PROMPT: Could you restate the data word for word and drop the pictures?

-- DATA SECTION follows --

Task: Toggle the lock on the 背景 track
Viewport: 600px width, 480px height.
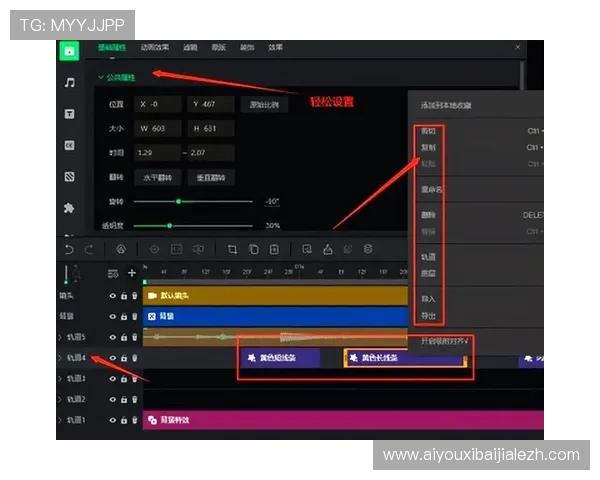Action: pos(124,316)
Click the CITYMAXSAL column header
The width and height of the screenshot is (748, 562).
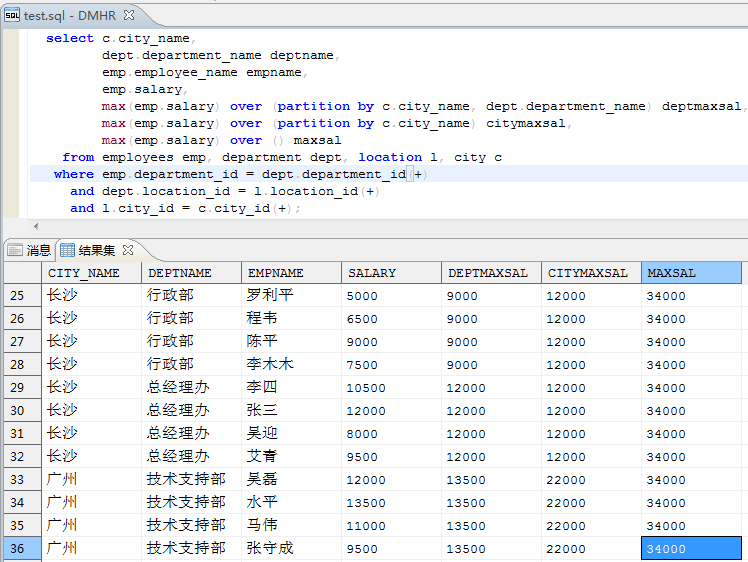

-- DATA SECTION concluded --

SOLUTION:
Task: Toggle the lock on the 背景 track
Viewport: 600px width, 480px height.
Action: pos(124,316)
Click the CITYMAXSAL column header
The width and height of the screenshot is (748, 562).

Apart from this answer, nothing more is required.